— Exercise brief —
Copy exactly the lines from the beginning of the data down to and including the line holding "[All breadcrumbs] (226, 239)", without any pictures.
:::::
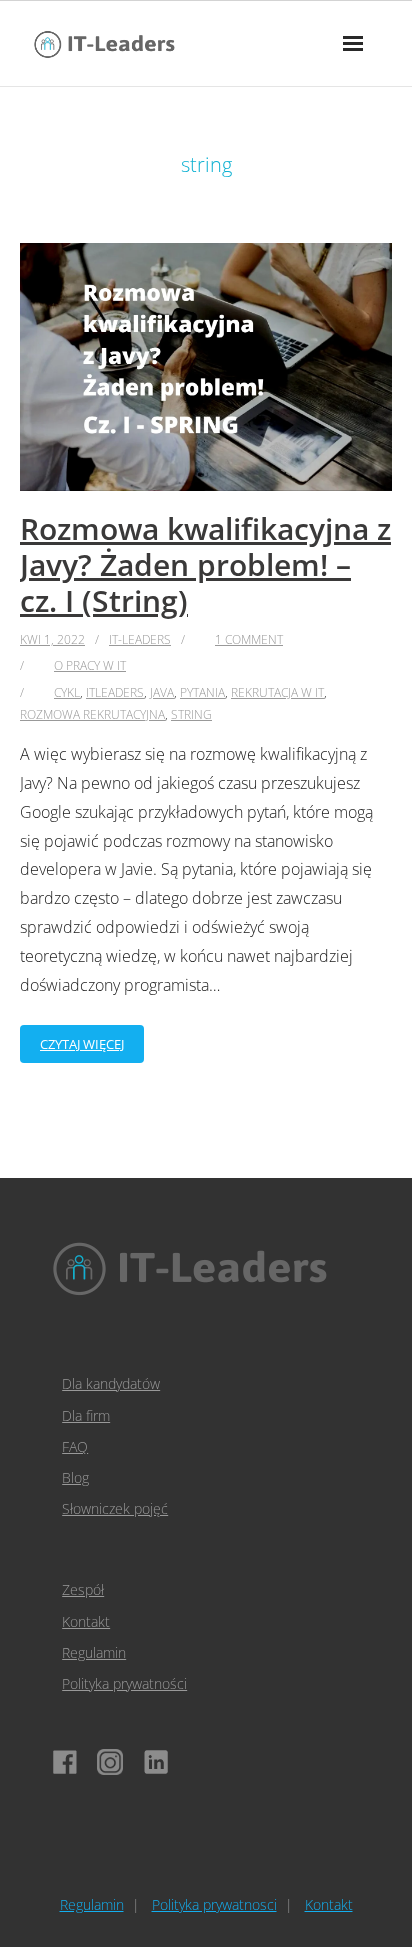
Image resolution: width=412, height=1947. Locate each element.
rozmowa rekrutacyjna (92, 714)
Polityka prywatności (124, 1683)
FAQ (75, 1446)
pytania (202, 692)
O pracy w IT (90, 665)
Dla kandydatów (111, 1383)
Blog (75, 1477)
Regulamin (94, 1652)
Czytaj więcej (82, 1044)
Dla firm (86, 1415)
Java (162, 692)
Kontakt (86, 1621)
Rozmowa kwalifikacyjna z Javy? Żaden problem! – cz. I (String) (205, 564)
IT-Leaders (140, 639)
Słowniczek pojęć (115, 1508)
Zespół (83, 1589)
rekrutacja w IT (277, 692)
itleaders (115, 692)
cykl (67, 692)
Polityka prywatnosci (214, 1904)
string (191, 714)
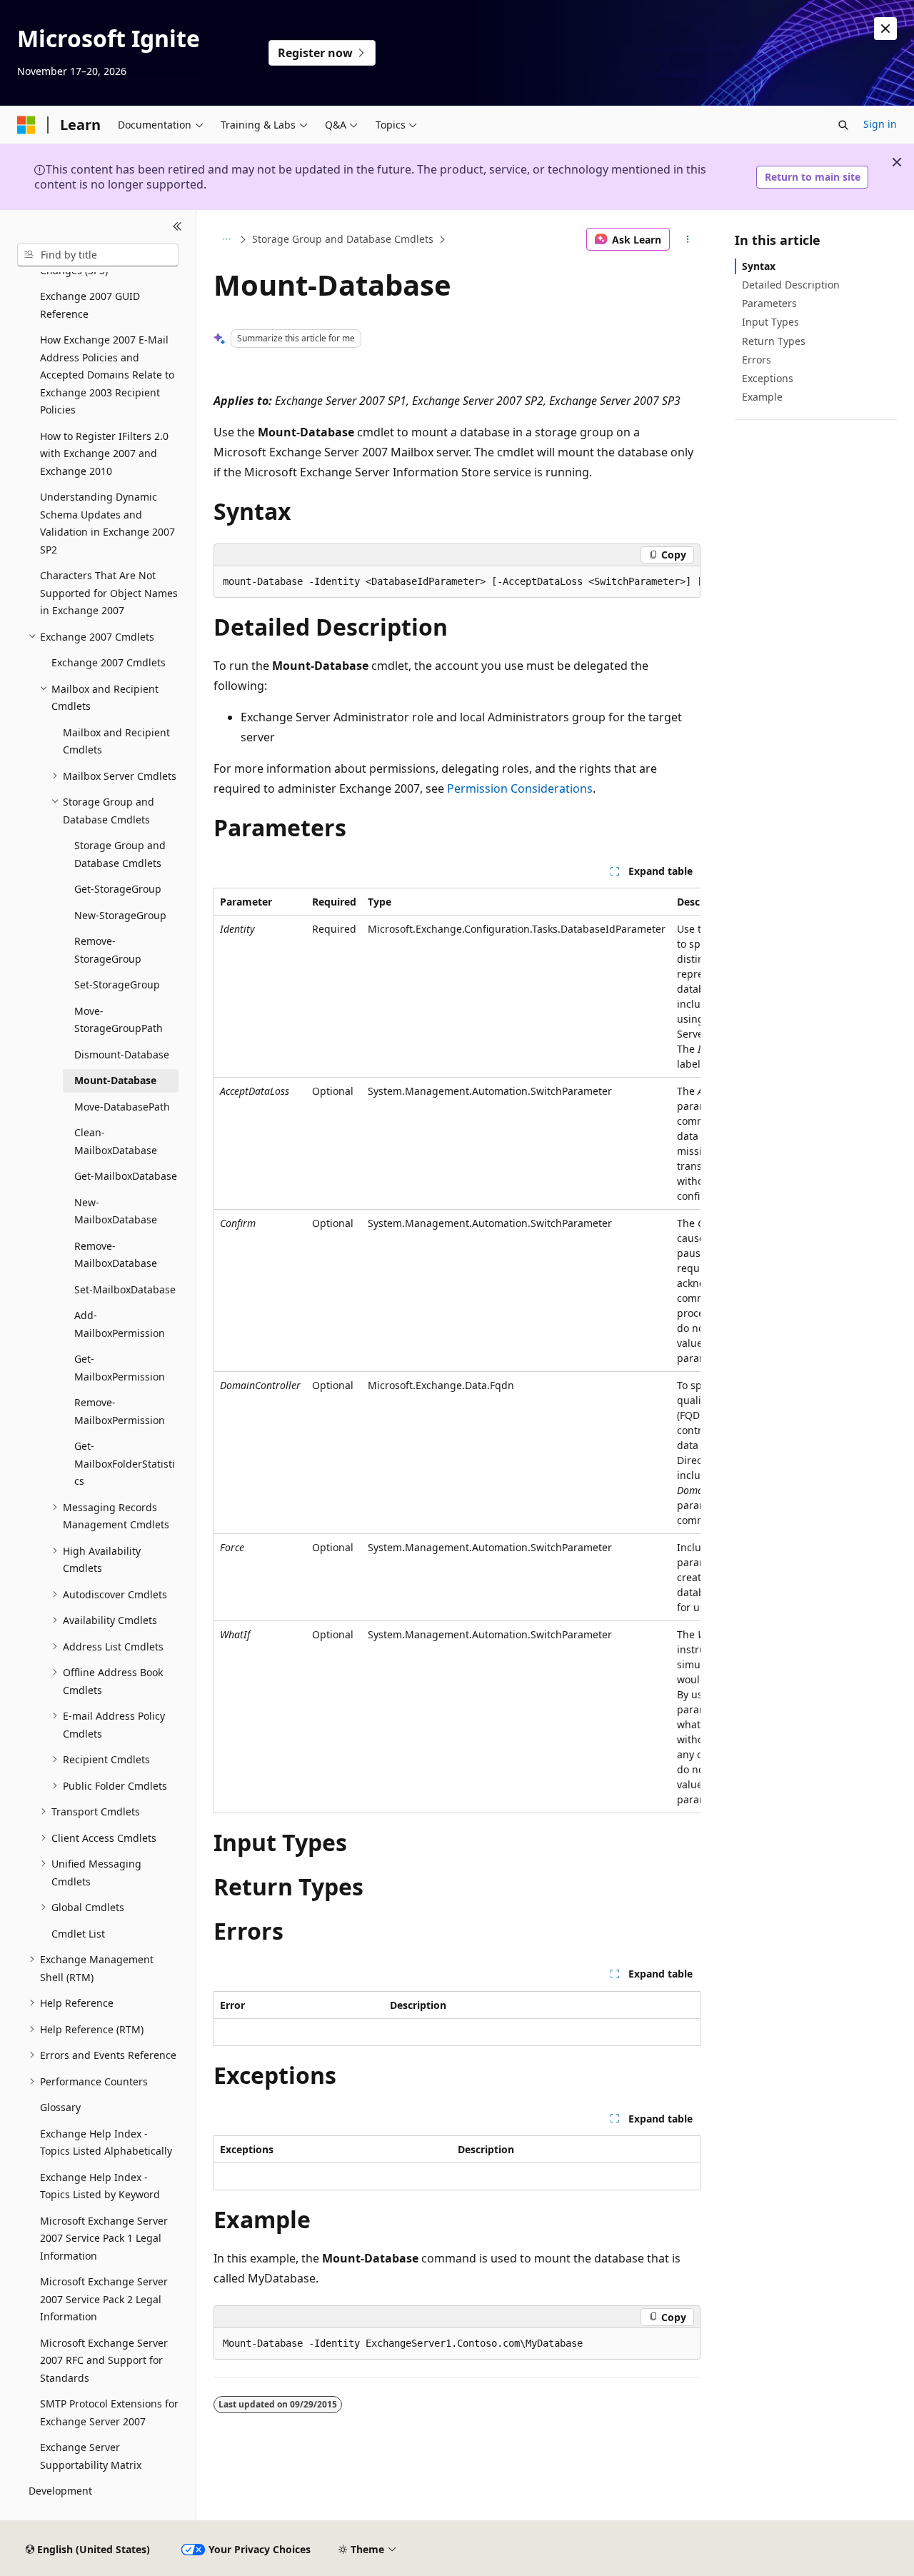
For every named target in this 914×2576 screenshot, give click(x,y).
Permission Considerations (520, 788)
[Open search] (843, 125)
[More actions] (688, 239)
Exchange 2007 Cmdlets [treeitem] (108, 662)
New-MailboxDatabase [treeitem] (115, 1211)
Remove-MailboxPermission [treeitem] (119, 1411)
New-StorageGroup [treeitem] (120, 915)
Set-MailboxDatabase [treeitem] (125, 1289)
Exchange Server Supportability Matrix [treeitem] (90, 2456)
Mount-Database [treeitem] (115, 1080)
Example (762, 397)
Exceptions (767, 378)
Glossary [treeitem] (60, 2107)
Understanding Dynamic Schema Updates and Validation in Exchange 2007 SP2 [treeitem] (107, 523)
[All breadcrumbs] (226, 239)
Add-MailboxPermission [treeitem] (119, 1324)
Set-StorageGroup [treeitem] (117, 984)
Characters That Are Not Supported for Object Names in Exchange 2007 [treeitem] (109, 592)
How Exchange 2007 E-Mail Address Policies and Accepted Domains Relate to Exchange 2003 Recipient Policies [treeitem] (107, 374)
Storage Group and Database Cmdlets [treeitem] (120, 854)
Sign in (880, 124)
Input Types (770, 322)
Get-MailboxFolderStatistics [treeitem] (124, 1463)
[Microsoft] (26, 125)
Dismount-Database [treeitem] (121, 1054)
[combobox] (98, 255)
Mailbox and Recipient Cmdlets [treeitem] (116, 741)
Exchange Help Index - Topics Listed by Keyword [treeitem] (100, 2186)
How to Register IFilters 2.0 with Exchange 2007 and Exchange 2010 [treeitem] (104, 453)
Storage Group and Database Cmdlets (342, 239)
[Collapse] (177, 227)
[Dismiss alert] (885, 28)
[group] (457, 582)
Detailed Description (791, 284)
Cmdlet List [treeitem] (78, 1933)
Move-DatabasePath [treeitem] (122, 1106)
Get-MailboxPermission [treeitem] (119, 1367)
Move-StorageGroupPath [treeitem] (118, 1020)
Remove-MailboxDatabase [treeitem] (115, 1255)
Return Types (773, 341)
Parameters (769, 303)
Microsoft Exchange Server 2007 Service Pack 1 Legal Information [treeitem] (104, 2238)
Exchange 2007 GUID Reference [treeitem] (90, 305)
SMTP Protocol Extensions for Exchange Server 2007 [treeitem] (109, 2412)
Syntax (758, 266)
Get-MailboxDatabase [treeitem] (125, 1176)
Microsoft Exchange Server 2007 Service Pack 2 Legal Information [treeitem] (104, 2299)
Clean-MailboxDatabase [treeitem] (115, 1141)
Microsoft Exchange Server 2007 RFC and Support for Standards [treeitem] (104, 2360)
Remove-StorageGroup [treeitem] (107, 950)
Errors (756, 359)
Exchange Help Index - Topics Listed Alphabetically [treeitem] (106, 2142)
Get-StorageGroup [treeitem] (117, 889)
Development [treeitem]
:::::
— Response area —
Image resolution: width=412, height=1947. Locate each element.
rozmowa rekrutacyjna (92, 714)
Polityka prywatności (124, 1683)
FAQ (75, 1446)
pytania (202, 692)
O pracy w IT (90, 665)
Dla kandydatów (111, 1383)
Blog (75, 1477)
Regulamin (94, 1652)
Czytaj więcej (82, 1044)
Dla firm (86, 1415)
Java (162, 692)
Kontakt (86, 1621)
Rozmowa kwalifikacyjna z Javy? Żaden problem! – cz. I (String) (205, 564)
IT-Leaders (140, 639)
Słowniczek pojęć (115, 1508)
Zespół (83, 1589)
rekrutacja w IT (277, 692)
itleaders (115, 692)
cykl (67, 692)
Polityka prywatnosci (214, 1904)
string (191, 714)
For every named target in this 914×2576 screenshot, give click(x,y).
Permission Considerations (520, 788)
[Open search] (843, 125)
[More actions] (688, 239)
Exchange 2007 Cmdlets [treeitem] (108, 662)
New-MailboxDatabase [treeitem] (115, 1211)
Remove-MailboxPermission [treeitem] (119, 1411)
New-StorageGroup [treeitem] (120, 915)
Set-MailboxDatabase [treeitem] (125, 1289)
Exchange Server Supportability Matrix [treeitem] (90, 2456)
Mount-Database [treeitem] (115, 1080)
Example (762, 397)
Exceptions (767, 378)
Glossary [treeitem] (60, 2107)
Understanding Dynamic Schema Updates and Validation in Exchange 2007 SP2 [treeitem] (107, 523)
[All breadcrumbs] (226, 239)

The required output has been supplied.